Montpellier a repris le bouclier à Lille, championne de France en titre, samedi au stade André-Moga de Bègles (Gironde), et a décroché un sixième Bouclier du Top 8, l’élite du rugby féminin. Le rendez-vous d’une saison. D’une fin de carrière, peut-être, pour l’internationale française. A 30 ans et après tant d’investissement, Gaëlle Mignot ne sait pas si elle poursuivra l’aventure. Son émotion était forte, le dimanche précédent en demi-finale, après la qualification contre Blagnac Saint-Orens.

« Que je m’arrête ou pas, ce sont des moments rares que je ne revivrai peut-être pas. Alors j’en profite. Je m’interroge, mais je remets ces questions-là à plus tard. Après la Coupe du monde », en août, en Irlande.

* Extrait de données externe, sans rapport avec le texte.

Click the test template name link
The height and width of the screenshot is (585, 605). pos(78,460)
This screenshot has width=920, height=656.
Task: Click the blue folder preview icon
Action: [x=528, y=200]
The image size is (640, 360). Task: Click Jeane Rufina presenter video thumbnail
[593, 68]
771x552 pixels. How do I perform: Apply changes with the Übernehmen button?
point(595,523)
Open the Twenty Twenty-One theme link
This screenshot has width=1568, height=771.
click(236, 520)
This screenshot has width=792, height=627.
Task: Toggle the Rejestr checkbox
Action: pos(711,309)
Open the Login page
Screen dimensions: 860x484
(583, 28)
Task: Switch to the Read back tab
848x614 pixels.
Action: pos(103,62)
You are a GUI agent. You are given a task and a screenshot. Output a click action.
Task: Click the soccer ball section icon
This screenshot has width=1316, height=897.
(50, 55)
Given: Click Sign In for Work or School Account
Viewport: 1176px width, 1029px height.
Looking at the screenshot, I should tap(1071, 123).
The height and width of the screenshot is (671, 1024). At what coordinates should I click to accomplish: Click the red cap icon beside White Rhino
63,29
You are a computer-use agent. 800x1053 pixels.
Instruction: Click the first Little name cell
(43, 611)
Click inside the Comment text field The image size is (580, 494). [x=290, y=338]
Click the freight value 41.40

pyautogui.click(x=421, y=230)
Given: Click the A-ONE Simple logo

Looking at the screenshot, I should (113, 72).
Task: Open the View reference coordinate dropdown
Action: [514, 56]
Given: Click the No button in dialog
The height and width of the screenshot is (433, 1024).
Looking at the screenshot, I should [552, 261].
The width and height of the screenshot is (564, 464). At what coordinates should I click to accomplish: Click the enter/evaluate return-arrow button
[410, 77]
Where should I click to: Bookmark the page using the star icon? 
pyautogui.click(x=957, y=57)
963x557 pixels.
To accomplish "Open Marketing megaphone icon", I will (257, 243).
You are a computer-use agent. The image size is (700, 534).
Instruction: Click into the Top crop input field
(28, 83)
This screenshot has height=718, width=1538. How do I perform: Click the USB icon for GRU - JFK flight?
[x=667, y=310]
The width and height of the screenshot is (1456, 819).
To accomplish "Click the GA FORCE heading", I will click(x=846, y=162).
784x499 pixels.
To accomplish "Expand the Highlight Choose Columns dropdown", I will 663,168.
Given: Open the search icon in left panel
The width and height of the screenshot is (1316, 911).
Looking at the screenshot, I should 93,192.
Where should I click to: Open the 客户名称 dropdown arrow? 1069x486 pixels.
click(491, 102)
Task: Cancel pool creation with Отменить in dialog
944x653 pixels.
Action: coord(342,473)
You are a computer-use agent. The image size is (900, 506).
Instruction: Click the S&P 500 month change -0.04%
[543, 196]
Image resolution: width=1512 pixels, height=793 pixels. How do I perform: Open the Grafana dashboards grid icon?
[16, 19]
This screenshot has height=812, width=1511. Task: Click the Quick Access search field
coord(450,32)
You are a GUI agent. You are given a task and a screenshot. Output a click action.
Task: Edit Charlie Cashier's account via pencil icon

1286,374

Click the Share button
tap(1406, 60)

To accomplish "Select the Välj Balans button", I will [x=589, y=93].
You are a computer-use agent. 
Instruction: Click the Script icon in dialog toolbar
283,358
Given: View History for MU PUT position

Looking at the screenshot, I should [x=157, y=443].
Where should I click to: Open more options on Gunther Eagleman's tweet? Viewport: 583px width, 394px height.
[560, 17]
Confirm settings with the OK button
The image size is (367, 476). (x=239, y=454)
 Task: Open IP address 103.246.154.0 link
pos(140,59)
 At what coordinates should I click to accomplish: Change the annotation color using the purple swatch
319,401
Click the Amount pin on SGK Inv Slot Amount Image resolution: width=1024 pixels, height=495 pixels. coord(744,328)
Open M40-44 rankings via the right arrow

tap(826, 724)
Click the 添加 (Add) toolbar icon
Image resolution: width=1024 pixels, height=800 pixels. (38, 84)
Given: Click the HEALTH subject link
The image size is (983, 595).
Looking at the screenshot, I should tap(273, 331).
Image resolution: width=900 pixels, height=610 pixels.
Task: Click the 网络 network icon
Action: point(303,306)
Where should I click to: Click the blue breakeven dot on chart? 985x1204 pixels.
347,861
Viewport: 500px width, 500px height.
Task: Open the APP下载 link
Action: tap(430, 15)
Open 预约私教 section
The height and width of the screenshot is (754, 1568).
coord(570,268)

« Elle vit et dort rugby »

Mais pour la tricolore, l’avenir sera sur le terrain ou sur le banc. « Elle ne peut pas vivre sans rugby, c’est toute sa vie », sourit Olivier Clessienne. Elle vit rugby, dort rugby, entraîne des équipes jeunes et intervient au MHR sur la mêlée. Et s’implique à Provale, syndicat des joueurs professionnels, pour obtenir le statut pro que les meilleures Anglaises possèdent déjà. « La médiatisation de notre discipline, les moyens donnés pour préparer la Coupe du monde, le nombre record de jeunes filles qui s’inscrivent au MRC… Ce sont des images fortes que je garde de ces dix dernières années. » Avec la grande satisfaction d’y avoir beaucoup contribué.

Et puis il y a le reste, le palmarès. Six boucliers, deux tournois des Six Nations (dont un grand chelem en 2014), une troisième place lors de la Coupe du monde. Un palmarès de championne.